### TASK INSTRUCTIONS
Up to and including the line with "Visit the erasmus-mundus.emimep.eu link", output the records exactly as they appear.

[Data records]
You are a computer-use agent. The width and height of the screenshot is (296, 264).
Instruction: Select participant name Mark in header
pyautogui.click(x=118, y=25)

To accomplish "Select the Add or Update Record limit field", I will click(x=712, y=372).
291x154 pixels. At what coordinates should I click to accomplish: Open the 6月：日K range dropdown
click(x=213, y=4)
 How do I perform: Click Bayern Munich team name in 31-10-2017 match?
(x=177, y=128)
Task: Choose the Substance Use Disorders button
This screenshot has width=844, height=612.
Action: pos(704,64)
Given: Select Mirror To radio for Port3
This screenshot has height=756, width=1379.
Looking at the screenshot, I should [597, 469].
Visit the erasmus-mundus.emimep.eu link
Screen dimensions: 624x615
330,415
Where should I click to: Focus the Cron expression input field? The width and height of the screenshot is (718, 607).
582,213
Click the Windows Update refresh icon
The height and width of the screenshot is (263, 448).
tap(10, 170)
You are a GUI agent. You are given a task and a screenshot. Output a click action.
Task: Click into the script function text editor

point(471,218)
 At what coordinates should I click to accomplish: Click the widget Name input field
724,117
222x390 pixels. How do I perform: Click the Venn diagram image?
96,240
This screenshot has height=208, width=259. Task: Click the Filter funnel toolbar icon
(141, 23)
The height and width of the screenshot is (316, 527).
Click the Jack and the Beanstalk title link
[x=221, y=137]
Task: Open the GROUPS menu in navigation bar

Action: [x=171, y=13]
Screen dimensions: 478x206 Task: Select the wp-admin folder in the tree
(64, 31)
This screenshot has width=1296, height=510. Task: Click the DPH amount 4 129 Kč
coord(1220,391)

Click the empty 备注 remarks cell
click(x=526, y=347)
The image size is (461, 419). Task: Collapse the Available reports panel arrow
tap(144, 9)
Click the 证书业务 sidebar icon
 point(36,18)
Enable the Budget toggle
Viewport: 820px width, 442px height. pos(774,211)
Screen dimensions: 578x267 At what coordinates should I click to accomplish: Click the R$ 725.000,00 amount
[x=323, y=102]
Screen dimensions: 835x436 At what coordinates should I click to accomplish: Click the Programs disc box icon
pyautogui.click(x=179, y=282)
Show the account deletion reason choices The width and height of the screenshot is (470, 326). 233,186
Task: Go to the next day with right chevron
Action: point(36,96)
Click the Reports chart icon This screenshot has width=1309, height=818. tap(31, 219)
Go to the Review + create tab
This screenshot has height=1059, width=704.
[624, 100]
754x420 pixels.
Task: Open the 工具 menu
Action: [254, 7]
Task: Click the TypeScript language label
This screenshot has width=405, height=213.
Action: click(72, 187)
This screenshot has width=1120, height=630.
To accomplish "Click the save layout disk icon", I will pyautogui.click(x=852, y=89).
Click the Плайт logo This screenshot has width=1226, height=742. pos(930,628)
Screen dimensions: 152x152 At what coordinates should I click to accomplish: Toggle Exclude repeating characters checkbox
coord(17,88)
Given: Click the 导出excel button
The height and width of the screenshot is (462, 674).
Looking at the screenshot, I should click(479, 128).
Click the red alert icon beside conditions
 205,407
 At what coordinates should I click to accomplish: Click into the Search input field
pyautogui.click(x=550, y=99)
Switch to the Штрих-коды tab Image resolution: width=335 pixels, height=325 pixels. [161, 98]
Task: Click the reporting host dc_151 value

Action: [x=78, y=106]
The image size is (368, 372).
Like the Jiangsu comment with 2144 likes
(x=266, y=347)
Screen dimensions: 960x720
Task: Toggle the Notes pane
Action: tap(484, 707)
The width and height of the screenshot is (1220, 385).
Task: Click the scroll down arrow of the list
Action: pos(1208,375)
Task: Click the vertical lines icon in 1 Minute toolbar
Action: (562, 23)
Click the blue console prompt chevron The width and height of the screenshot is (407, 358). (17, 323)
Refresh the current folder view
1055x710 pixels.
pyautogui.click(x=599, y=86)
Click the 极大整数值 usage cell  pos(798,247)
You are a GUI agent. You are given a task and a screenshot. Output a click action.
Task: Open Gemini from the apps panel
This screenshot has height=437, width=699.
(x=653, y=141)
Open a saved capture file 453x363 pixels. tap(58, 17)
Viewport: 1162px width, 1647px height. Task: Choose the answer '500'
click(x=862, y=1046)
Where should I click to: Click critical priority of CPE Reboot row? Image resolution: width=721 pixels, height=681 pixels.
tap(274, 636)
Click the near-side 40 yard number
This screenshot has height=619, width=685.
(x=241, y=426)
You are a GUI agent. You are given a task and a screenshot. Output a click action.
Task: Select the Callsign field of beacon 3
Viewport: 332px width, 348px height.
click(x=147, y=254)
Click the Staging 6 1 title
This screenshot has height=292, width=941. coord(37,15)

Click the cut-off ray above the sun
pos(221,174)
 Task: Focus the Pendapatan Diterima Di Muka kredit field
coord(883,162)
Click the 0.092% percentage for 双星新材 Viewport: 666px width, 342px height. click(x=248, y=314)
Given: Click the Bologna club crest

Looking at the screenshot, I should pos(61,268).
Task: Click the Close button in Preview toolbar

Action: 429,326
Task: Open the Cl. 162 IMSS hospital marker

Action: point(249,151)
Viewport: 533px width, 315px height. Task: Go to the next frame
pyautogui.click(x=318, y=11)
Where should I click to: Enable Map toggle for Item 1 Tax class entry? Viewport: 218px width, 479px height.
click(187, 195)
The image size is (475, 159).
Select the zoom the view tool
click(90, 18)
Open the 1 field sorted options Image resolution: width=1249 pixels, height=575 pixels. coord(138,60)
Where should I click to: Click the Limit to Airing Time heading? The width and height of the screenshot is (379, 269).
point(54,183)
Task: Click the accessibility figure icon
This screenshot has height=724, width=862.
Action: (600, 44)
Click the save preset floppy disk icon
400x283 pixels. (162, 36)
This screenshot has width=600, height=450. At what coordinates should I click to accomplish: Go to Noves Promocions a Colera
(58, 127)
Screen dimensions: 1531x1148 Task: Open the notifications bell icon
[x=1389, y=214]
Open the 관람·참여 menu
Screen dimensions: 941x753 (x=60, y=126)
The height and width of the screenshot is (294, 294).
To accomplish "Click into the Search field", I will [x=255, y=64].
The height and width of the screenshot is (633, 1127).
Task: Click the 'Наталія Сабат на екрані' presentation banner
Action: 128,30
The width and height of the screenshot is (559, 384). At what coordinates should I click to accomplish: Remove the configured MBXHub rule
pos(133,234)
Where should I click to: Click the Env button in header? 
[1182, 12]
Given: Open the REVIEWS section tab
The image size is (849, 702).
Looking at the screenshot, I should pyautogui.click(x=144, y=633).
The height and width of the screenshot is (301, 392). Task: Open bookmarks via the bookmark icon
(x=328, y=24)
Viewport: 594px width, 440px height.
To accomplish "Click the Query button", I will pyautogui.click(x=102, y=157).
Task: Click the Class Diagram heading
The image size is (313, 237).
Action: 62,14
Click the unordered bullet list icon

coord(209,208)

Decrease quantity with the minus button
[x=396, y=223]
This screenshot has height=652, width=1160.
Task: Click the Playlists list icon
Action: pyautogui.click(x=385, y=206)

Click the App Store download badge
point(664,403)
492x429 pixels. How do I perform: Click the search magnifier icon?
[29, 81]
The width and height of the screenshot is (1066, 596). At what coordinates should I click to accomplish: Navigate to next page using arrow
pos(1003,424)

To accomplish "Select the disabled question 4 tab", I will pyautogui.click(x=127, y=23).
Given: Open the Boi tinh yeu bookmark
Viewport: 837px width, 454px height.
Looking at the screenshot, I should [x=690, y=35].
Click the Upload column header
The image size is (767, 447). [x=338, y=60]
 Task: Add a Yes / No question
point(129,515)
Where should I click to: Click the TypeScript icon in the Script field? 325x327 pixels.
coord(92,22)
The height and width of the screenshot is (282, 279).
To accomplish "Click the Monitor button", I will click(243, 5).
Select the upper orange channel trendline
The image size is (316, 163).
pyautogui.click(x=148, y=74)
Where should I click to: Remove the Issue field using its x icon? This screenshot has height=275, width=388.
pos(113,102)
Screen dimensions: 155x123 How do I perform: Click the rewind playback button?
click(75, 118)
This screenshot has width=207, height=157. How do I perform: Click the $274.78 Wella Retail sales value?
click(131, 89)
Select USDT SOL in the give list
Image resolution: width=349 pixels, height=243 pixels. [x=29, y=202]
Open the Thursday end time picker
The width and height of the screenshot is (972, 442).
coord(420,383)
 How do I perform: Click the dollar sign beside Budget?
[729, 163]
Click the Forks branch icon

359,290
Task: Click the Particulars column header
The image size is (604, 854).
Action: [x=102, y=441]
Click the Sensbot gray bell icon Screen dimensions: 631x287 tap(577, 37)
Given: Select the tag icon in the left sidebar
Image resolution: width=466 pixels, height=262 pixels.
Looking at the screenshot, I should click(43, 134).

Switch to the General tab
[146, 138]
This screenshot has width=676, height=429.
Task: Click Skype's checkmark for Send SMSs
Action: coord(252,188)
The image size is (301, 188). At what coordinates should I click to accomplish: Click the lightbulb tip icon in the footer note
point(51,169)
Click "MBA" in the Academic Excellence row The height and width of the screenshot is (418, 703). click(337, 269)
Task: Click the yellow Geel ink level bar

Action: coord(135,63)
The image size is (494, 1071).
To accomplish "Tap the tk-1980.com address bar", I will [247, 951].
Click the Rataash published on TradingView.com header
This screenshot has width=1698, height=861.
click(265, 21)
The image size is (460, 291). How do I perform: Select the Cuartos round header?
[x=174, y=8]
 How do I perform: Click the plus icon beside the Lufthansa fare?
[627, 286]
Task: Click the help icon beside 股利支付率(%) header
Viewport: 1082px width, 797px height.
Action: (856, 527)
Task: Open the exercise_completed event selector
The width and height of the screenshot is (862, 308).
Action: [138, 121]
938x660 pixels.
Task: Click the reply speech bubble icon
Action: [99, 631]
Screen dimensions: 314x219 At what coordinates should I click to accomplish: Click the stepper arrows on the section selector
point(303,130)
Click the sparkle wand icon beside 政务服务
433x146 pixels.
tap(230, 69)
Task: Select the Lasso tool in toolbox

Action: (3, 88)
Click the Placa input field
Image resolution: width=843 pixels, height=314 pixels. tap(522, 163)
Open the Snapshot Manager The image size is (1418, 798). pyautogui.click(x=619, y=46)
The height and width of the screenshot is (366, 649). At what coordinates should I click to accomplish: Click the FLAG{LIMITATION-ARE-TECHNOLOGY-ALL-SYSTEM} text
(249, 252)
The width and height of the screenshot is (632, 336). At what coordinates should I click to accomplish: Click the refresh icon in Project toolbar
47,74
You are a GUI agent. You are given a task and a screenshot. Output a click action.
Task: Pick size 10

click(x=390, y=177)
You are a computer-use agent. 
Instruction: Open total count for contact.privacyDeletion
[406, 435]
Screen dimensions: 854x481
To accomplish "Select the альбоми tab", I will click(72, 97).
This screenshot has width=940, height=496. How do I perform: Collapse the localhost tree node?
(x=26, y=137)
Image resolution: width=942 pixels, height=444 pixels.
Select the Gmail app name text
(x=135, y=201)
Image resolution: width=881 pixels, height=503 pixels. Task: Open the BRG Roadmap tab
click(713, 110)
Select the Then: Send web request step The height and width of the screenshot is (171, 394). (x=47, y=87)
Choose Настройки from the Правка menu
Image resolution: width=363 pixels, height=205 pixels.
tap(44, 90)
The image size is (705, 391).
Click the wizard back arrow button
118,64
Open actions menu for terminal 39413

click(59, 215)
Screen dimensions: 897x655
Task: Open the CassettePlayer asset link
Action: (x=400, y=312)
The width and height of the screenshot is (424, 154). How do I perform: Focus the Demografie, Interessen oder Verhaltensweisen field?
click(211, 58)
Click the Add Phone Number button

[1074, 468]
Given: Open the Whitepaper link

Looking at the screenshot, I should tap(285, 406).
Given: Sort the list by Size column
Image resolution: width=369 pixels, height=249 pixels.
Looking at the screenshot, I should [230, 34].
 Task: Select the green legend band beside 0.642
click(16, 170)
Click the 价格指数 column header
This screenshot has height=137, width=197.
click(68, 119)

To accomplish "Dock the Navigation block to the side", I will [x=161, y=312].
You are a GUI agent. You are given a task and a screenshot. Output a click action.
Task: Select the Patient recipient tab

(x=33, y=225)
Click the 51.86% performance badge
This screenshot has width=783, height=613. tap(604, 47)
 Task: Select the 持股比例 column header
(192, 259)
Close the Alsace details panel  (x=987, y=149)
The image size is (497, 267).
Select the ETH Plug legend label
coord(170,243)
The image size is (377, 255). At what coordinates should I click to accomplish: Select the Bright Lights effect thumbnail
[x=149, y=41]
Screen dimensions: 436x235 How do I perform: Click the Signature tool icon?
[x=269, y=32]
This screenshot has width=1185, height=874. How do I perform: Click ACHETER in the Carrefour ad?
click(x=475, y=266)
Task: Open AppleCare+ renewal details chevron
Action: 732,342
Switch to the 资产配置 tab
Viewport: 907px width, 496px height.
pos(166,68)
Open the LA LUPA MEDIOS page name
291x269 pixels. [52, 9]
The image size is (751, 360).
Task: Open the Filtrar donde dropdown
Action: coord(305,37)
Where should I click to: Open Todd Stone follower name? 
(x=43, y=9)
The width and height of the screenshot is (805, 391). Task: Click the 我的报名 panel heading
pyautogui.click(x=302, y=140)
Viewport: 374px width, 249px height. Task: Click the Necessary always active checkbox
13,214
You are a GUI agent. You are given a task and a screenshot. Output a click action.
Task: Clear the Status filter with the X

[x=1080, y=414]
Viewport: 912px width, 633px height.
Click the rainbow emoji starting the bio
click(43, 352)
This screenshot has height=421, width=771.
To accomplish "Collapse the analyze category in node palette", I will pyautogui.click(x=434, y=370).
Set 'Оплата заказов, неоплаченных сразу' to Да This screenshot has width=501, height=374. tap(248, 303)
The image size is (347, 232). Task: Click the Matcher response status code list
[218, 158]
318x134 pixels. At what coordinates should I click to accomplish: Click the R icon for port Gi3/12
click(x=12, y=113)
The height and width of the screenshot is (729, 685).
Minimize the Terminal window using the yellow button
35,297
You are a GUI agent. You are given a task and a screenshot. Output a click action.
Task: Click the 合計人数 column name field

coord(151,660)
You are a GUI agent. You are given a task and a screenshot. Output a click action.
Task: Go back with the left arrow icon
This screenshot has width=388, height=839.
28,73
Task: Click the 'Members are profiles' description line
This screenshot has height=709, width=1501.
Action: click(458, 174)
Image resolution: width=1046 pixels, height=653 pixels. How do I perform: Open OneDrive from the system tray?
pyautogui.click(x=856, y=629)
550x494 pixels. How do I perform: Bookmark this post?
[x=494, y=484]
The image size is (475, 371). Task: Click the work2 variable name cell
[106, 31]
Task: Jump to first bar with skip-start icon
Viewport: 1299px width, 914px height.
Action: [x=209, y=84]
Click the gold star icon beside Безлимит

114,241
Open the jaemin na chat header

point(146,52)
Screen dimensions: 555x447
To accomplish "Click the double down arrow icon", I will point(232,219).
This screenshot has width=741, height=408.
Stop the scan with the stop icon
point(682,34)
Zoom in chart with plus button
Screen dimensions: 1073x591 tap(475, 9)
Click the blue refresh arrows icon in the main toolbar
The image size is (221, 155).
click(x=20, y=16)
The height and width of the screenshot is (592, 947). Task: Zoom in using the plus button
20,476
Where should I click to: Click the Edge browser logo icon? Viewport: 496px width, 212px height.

### TASK OUTPUT
You are a computer-use agent. The width and height of the screenshot is (296, 264).
Instruction: Select participant name Mark in header
pyautogui.click(x=118, y=25)

To accomplish "Select the Add or Update Record limit field", I will click(x=712, y=372).
291x154 pixels. At what coordinates should I click to accomplish: Open the 6月：日K range dropdown
click(x=213, y=4)
 How do I perform: Click Bayern Munich team name in 31-10-2017 match?
(x=177, y=128)
Task: Choose the Substance Use Disorders button
This screenshot has width=844, height=612.
Action: pos(704,64)
Given: Select Mirror To radio for Port3
This screenshot has height=756, width=1379.
Looking at the screenshot, I should [597, 469].
Visit the erasmus-mundus.emimep.eu link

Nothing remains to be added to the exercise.